[start Quoted passage]

Túpac Huallpa (or Huallpa Túpac) (1510 – October 1533), original name Auqui Huallpa Túpac, was the first vassal Sapa Inca installed by the Spanish conquistadors, during the Spanish conquest of the Inca Empire led by Francisco Pizarro.

Life
Túpac Huallpa, born in 1510 in Cusco, was a younger brother of Atahualpa and Huáscar. After Atahualpa's execution on 26 July 1533, the Spaniards appointed Túpac Huallpa as a puppet ruler and ensured he was crowned with great recognition and ceremony. All this was done to convince the Inca people that they were still being ruled by an Inca. 
Túpac died in Jauja during October 1533. He was succeeded by another brother, Manco Inca Yupanqui.

Descendants
Túpac Huallpa was the father of at least five children:
 Francisco Huallpa Túpac Yupanqui;
 Beatriz Túpac Yupanqui, who married the conquistador Pedro Alvarez de Holguín de Ulloa (1490–1542), son of Pedro Alvarez de Golfín and his wife Constanza de Aldana, and had issue 
 Palla Chimpu Ocllo, baptized as Isabel Suárez Chimpu Ocllo, who married Sebastián Garcilaso de la Vega y Vargas, and was the mother of Inca Garcilaso de la Vega. After she was widowed, she married secondly Juan de Pedroche and had two daughters: one, Ana Ruíz, married her cousin Martín de Bustinza, and had issue, while the other, Luisa de Herrera, married Pedro Márquez de Galeoto, becoming the mother of Alonso Márquez de Figueroa.

[end Quoted passage]
[start Extracted records]

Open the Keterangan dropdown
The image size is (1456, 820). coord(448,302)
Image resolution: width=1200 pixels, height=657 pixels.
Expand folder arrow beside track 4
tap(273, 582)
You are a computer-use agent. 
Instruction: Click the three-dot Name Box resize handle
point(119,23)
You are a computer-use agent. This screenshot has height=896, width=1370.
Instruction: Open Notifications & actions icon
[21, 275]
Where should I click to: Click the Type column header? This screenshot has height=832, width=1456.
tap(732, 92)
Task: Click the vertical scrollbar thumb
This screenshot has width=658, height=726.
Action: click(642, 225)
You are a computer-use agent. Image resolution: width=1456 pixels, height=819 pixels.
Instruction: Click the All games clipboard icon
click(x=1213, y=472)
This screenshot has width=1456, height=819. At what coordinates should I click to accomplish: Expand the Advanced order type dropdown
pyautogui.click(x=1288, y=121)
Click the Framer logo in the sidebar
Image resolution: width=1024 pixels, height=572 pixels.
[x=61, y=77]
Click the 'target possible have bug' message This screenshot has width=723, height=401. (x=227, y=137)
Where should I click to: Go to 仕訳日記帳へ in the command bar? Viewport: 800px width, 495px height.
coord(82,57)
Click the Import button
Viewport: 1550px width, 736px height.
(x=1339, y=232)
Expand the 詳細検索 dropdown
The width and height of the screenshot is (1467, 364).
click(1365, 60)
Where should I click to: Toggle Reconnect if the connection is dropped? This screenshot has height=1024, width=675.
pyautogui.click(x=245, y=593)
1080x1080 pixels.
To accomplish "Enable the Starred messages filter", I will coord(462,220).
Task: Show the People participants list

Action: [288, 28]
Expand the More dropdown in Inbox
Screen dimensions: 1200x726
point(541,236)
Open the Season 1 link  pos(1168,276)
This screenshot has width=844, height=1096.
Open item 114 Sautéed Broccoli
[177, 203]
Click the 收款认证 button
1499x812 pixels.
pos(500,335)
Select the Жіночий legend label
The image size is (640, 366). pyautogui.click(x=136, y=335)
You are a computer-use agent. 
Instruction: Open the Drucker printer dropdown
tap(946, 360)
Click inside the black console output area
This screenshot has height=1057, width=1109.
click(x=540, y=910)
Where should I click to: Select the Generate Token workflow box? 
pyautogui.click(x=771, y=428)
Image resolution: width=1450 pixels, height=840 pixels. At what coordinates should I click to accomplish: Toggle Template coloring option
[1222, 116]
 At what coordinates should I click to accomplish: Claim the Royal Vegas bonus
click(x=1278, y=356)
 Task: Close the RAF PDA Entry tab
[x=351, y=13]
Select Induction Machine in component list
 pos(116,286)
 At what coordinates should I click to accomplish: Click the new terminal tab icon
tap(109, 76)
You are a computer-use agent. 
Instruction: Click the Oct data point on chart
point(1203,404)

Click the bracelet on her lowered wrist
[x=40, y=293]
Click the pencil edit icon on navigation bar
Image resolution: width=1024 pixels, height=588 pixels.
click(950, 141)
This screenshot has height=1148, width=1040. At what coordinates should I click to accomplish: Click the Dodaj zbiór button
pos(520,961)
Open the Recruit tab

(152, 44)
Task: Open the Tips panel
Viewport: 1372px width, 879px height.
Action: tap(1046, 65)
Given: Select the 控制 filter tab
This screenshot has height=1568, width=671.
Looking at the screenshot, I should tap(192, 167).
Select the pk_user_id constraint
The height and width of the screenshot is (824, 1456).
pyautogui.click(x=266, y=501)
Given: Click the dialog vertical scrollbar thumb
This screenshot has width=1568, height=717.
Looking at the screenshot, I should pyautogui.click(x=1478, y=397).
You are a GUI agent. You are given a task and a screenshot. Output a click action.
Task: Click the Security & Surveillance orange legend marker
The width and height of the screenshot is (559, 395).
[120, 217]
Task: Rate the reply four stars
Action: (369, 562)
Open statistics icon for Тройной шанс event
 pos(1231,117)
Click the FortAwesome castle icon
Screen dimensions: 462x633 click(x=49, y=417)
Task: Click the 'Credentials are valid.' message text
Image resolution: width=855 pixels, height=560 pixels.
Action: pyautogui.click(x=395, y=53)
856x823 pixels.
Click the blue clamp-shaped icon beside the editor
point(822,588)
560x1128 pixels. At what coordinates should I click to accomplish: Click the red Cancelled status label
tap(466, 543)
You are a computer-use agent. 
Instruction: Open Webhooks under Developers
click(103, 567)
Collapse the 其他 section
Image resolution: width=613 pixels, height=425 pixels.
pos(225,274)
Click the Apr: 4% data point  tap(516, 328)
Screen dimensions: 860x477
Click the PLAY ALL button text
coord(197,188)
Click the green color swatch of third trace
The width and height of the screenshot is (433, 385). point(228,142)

[end Extracted records]

**Problem to solve:**
According to the Túpac Huallpa text, where did he die? You won't need the lines to do this.

**Written response:**
He died in Jauja.